_WRITTEN PROBLEM_
Put the material from the line with "You are a computer-use" to the line with "Switch chart to 5м interval" into a Markdown table with the columns Row and Line, where Row is a running number and Line holds the text of that line. Leave out blank lines and pictures.

_DATA SECTION_
===============
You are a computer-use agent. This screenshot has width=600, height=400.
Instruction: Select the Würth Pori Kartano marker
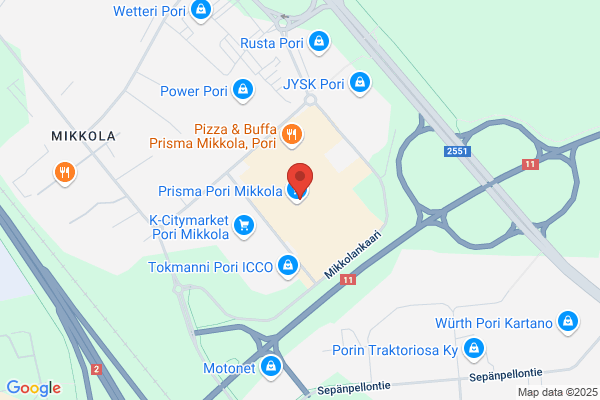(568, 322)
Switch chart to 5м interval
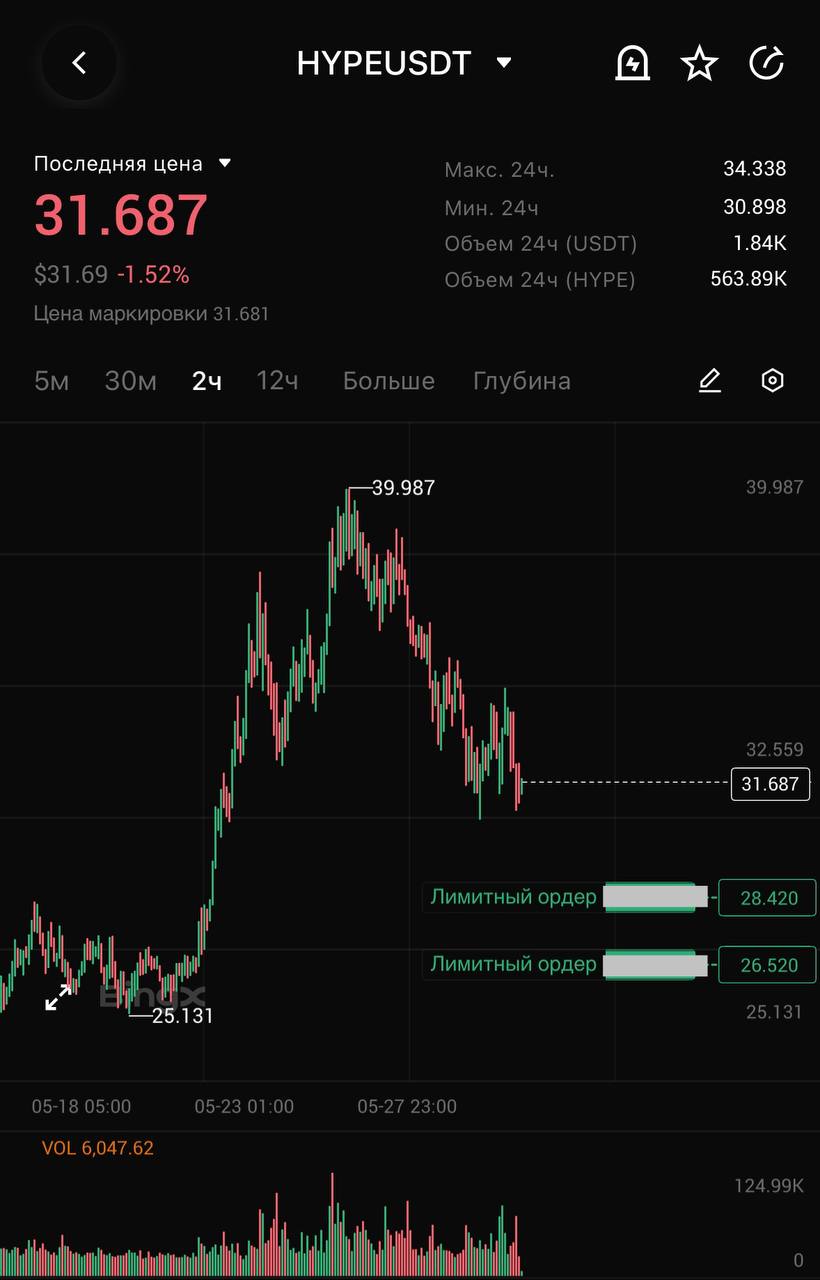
===============
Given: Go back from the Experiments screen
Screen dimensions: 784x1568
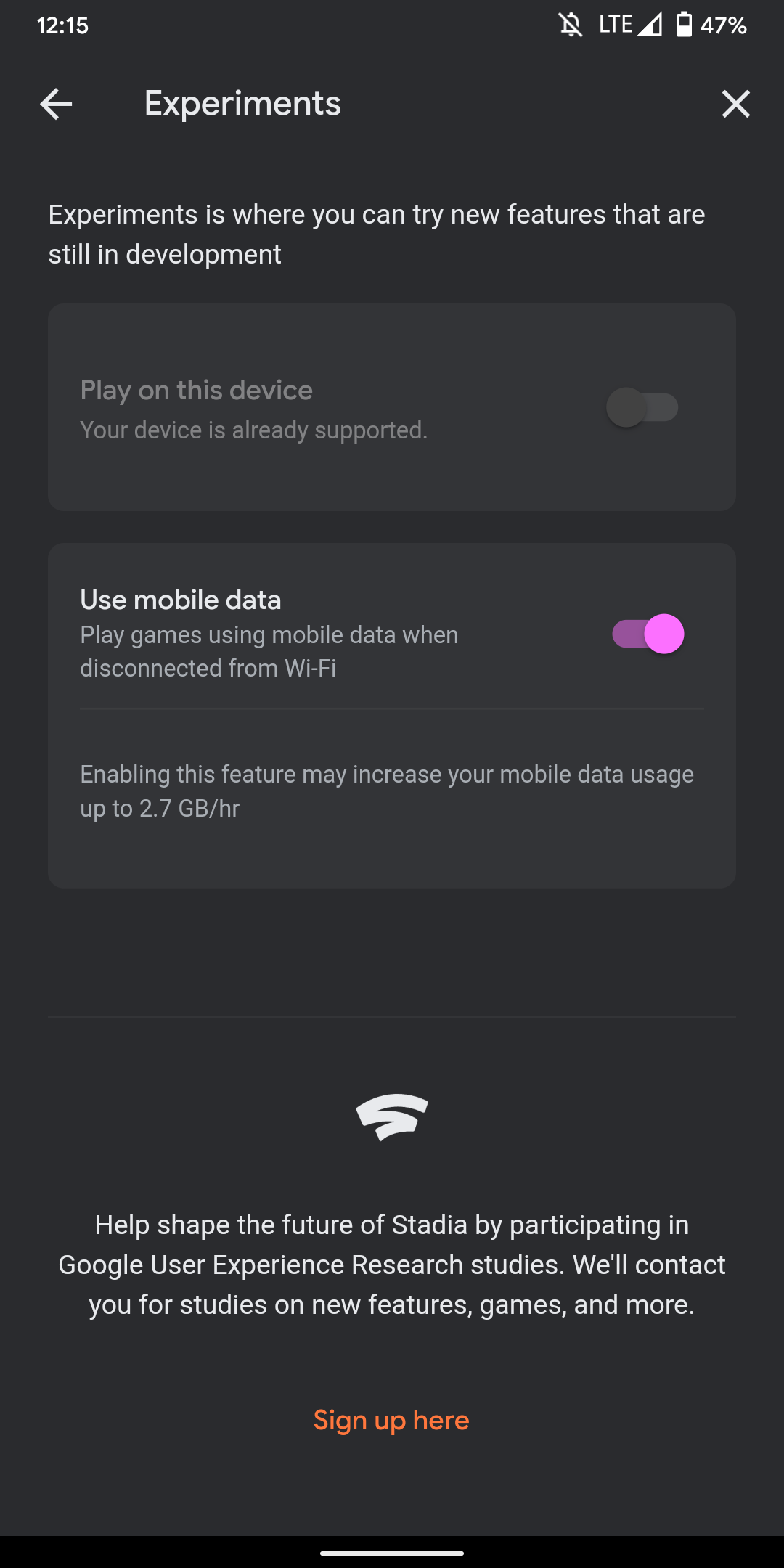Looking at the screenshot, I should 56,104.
===============
_ANSWER_
| Row | Line |
|---|---|
| 1 | You are a computer-use agent. This screenshot has width=600, height=400. |
| 2 | Instruction: Select the Würth Pori Kartano marker |
| 3 | (568, 322) |
| 4 | Switch chart to 5м interval |